Exercise: From the pocket watch thread below, pull out everything from "Thanks Nick, What" down to "century working watch.", word for word.

Reading passage:
┌──
So if I was to choose just one Chester hall marked pocket watch with regard to reliability, timekeeping and cost of maintenance I would opt for an early Waltham, but if I wanted something that filled me with pride every time I slipped it from my waistcoat pocket it would have to be two hundred years old pair cased English pocket watch.

I hope this has helped.

Nick


----------



## Pipers (Nov 8, 2016)

Thanks Nick, What a reply. I can see you are an avid collector. I now can tell i will have to think my chester silver / Pocket Watch strategy again which is ashame.

My first thoughts is to buy an mid 18th century example that is cosmetically good and a later maybe early 20th century working watch.

Thanks for your help its much appreciated and it was a great read.


----------



## JoT (Aug 12, 2003)

@Pipers I bought a very reasonably priced English pocket watch with Chester hallmark made by the Lancashire Watch Co in good condition around 1901 and working. It would also be easily repairable given it has a common factory built movement. Many Lancashire Watch Co watches were hallmarked Chester due to the proximity look out for makers mark T.P.H. alongside the hallmarks.

@Melville what a good selection! Really like the Blundell


----------



## Pipers (Nov 8, 2016)

JoT said:


> @Pipers I bought a very reasonably priced English pocket watch with Chester hallmark made by the Lancashire Watch Co in good condition around 1901 and working. It would also be easily repairable given it has a common factory built movement. Many Lancashire Watch Co watches were hallmarked Chester due to the proximity look out for makers mark T.P.H. alongside the hallmarks.
> 
> @Melville what a good selection! Really like the Blundell


 Thanks


----------



## harryblakes7 (Oct 1, 2010)

Hi "Pipers"

I hope to be back repairing watches again soon, but there are other members on here which also do it

I personally would go for the American Waltham watch, they are easy to service and obtain parts and also the movements go up to a very high standard, including solid gold wheels ( Gold lowers the friction between the moving teeth ) as well as diamond end stones and jewelled mainspring barrel. There are many other American makers, Hamilton, Gruen to name a couple, some of these would be exceptionally good timekeepers

Some English pocket watches are also well made, cylinder escapements do tend to wear the balance staff if not lubricated and can cause poor amplitude and timekeeping, but are ok if they have been looked after, like anything in life if it has been cared for then it should be ok

Nice collection you have there :thumbsup:


----------
└──
Data rows:
┌──
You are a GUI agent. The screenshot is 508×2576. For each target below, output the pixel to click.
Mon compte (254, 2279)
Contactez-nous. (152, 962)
└──
┌──
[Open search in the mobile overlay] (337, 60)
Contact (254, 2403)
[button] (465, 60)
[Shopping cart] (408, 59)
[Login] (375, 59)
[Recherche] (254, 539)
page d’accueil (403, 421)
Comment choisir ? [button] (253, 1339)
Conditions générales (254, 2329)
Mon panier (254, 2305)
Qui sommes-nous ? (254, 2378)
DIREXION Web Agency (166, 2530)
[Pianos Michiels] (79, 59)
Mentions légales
└──
Task answer:
Thanks Nick, What a reply. I can see you are an avid collector. I now can tell i will have to think my chester silver / Pocket Watch strategy again which is ashame.

My first thoughts is to buy an mid 18th century example that is cosmetically good and a later maybe early 20th century working watch.